The boy’s younger brother arrives with a similar large walking stick. He mimics his brother’s manner but clearly cannot compete in this sweepstakes for the depths of vacuity and ill manners. The father, dressed in vintage Sears Nerd, seems helpless as the two jostle madly back and forth for the best position overlooking the small display.
“See those sticks?” I say quietly to Bruce, looking toward the boys. “I’ll use them on them.” His eyes twinkle.
The center is closing and the elderly volunteer must release us with the handicapped button which opens the beautifully-cast bighorn sheep doors. We are outside only moments when the idiot boys and their father exit.
“Give me that fuckin’ stick,” Bruce says in his low Philly accent. “I’ll show you your animals.”
The boys do not hear; despite being about ten and seven years of age, it’s doubtful either has heard much besides television or video games for their entire lives.
But the father does hear. His eyes widen behind his thick-framed glasses.
“Haven’t you ever seen a fuckin’ stuffed animal?” Bruce continues. “It’s a fuckin’ stuffed animal.” His voice lowers still. “Are they alive or dead,” he adds in lazy contempt.
We know the father can hear, but he needs to hear. His children are monsters in training, soon to be extinct.

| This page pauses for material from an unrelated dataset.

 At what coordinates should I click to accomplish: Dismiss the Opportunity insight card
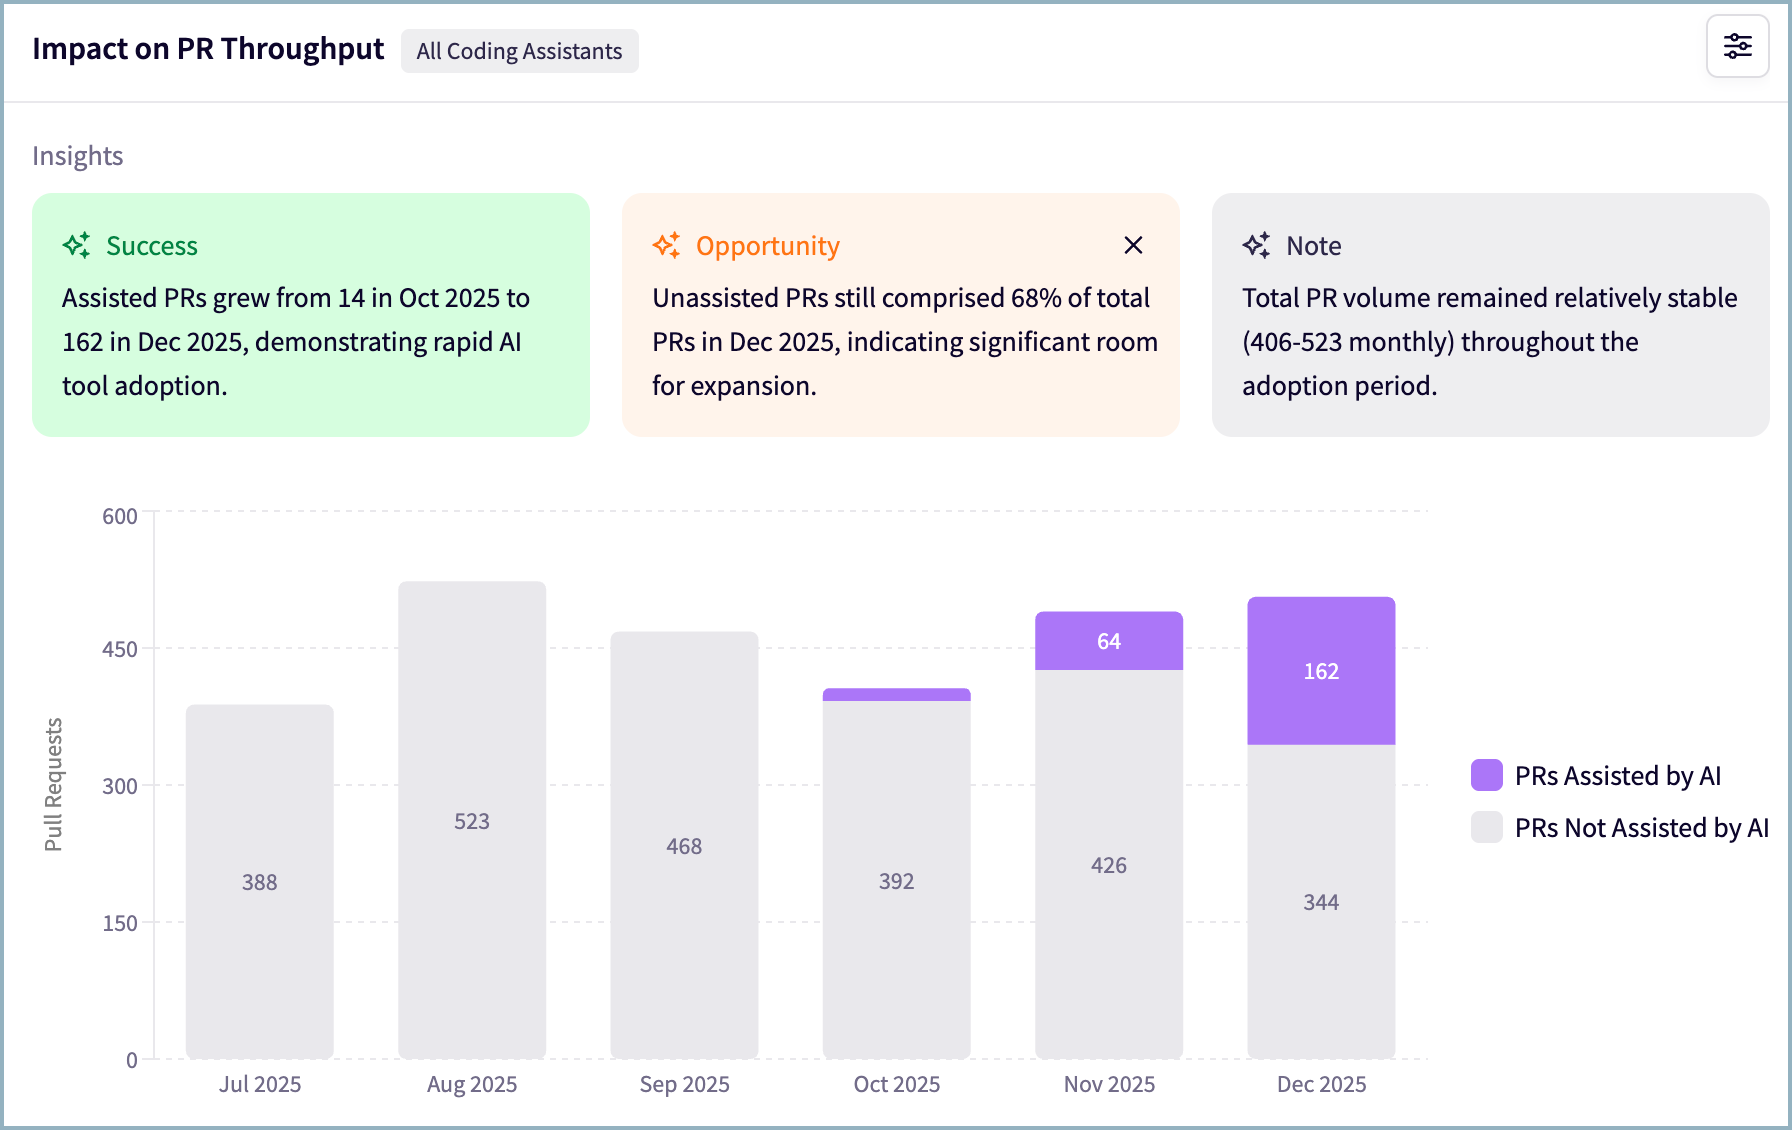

This is a stark, beautiful, hard country. We drive away to the village of the mad at the shores of the brackish Salton Sea, where nothing can live. It is not hot but the air presses down on us. We are traveling along the small of the world’s back, which feels as though it bears all of its weight, tired, ancient and brutal.
Yet even in this place, there is life, burrowing under the desert sand, nestled in a paloverde, driving in a Jeep. Like the blind, buzzing bees besetting the poor pupfish, these monstrous boys will rampage on.
If things were otherwise, I think, as we drive along the gray ribbon of desert road. If things were otherwise, I would have put a bit of the stick about and made them jump like kangaroo rats on hot rocks in August.